Berita / Nusantara /
Tentang PP, Guru Besar IPB: Syarat dan Ketentuan Berlaku
Jakarta, elaeis.co - Peraturan Pemerintah (PP) turunan Undang-Undang Cipta Kerja (UUCK) terkait Perkebunan Kelapa Sawit jadi obrolan serius dalam #LetsTalkAboutPalmOil sesi 35 yang dipandu oleh Tagor Sitanggang.
Mantan anggota tim serap aspirasi Rancangan PP-UUCK, Prof. Budi Mulyanto didapuk menjadi narasumber.
Dari Guru Besar Institut Pertanian Bogor (IPB) inilah kemudian ketahuan kalau sederet usulan tim serap aspirasi, tak diakomodir.
Misalnya di PP 23 tahun 2021; bentuk pengelolaan perhutanan sosial dilakukan dengan pola antara lain: tanaman wana tani (agroforestry), wana mina (silvofishery), wana ternak (silvopasture) dan wana sawit.

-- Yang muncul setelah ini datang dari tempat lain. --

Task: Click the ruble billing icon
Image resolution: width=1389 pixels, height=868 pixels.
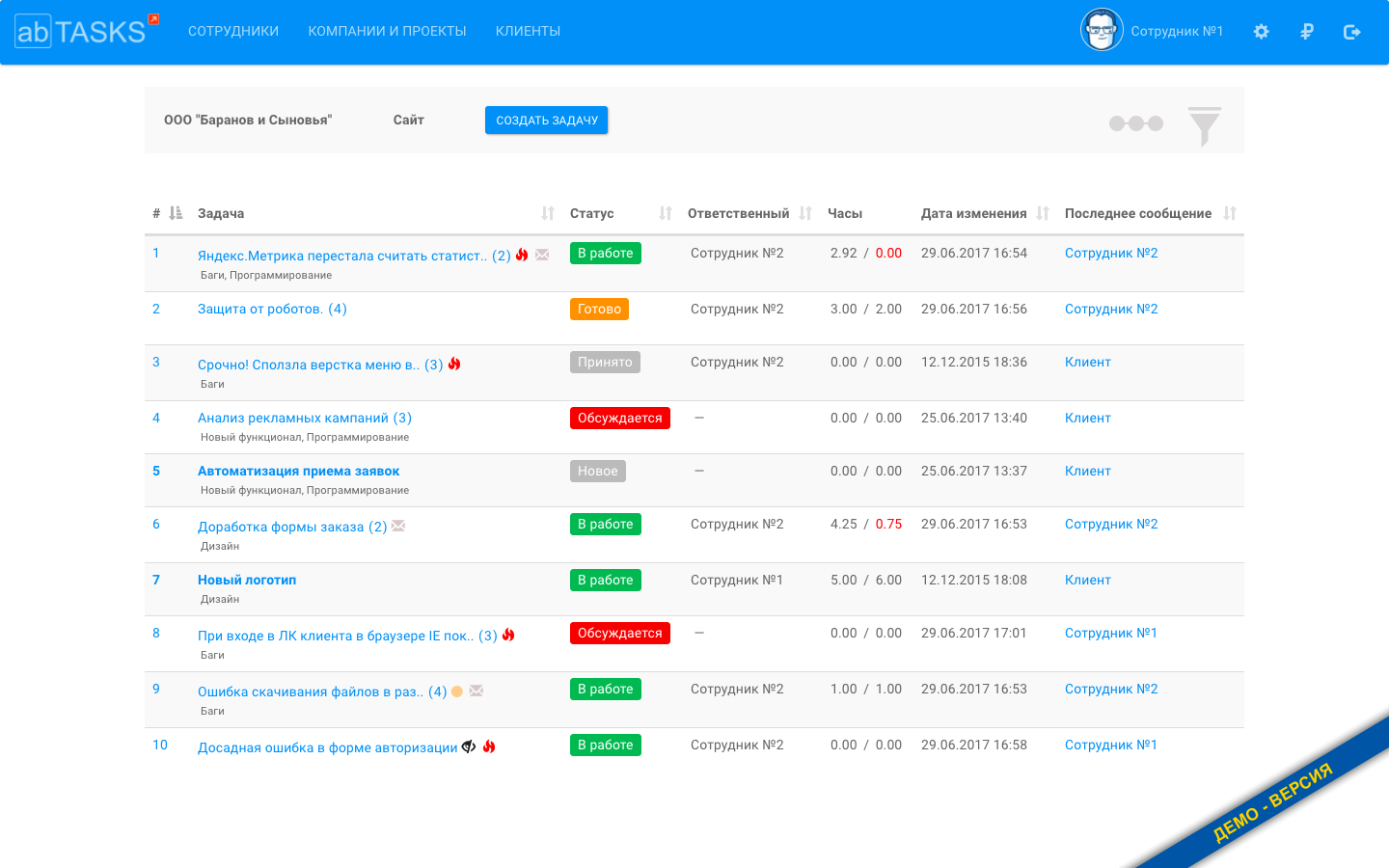Action: (1306, 31)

"Dampak dari ditolaknya usulan itu, kebun kelapa sawit yang masuk dalam kawasan hutan tidak akan bisa lagi dimanfaatkan. Ini akan berpengaruh pada keberlanjutan produksi sawit, kecukupan bahan baku biodiesel terancam dan ekspor akan berkurang yang kemudian berdampak pada hilangnya sumber pendapatan petani sawit," katanya.
Sudahlah usulan tidak diterima kata Budi, PP yang diterbitkan pun strukturnya berubah dari draft yang dipublikasikan sebelumnya.

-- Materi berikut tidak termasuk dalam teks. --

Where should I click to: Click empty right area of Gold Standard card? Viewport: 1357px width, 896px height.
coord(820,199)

"Alhasil kami sulit menelusurinya lagi. Sudah begitu, kami juga tidak lagi bisa melakukan apa-apa lantaran tim serap aspirasi sudah dibubarkan bulan lalu," ujarnya.
Kalaupun ada pasal-pasal yang mengakomodir kepentingan rakyat di PP 23 2021 itu kata lelaki 64 tahun ini, kepentingan itu tidak serta merta diberikan. "Tapi pakai syarat dan ketentuan berlaku," katanya.

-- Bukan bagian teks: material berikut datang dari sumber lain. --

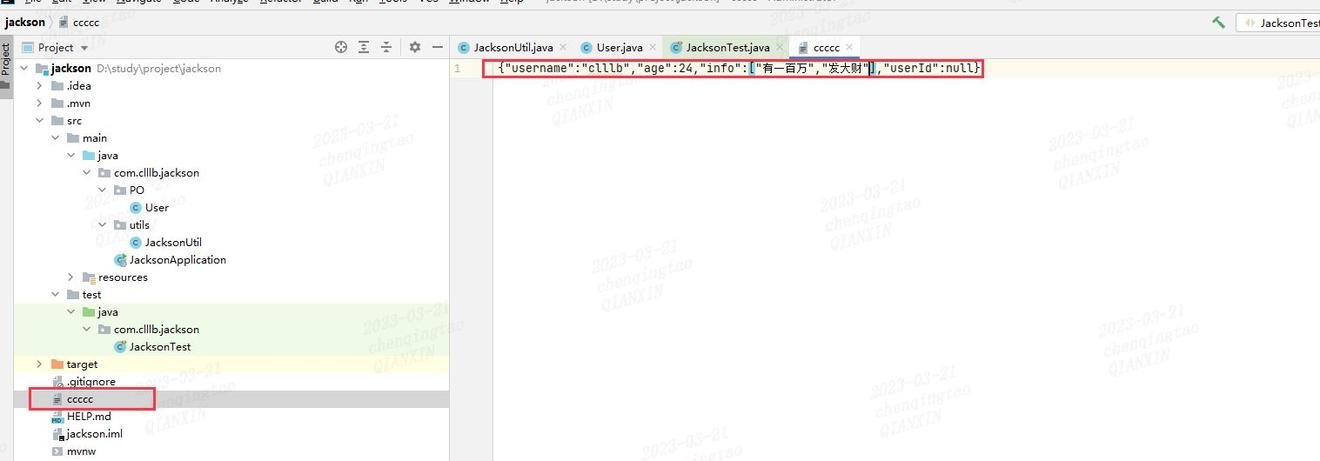The height and width of the screenshot is (461, 1320).
Task: Close the ccccc editor tab
Action: click(849, 47)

Misalnya untuk penguasaan tanah paling singkat 5 tahun dan luasnya maksimal 5 hektar. Biar bisa terbebas dari klaim kawasan hutan, rakyat harus memenuhi syarat dan ketentuan; 2 ayat dan 7 huruf. Kuncinya ada pada sebelum ditunjuk menjadi kawasan hutan.
Sementara bagi rakyat yang menguasai lahan itu setelah ditunjuk menjadi kawasan hutan, syarat dan ketentuannya lebih banyak lagi; 4 ayat dan 11 huruf.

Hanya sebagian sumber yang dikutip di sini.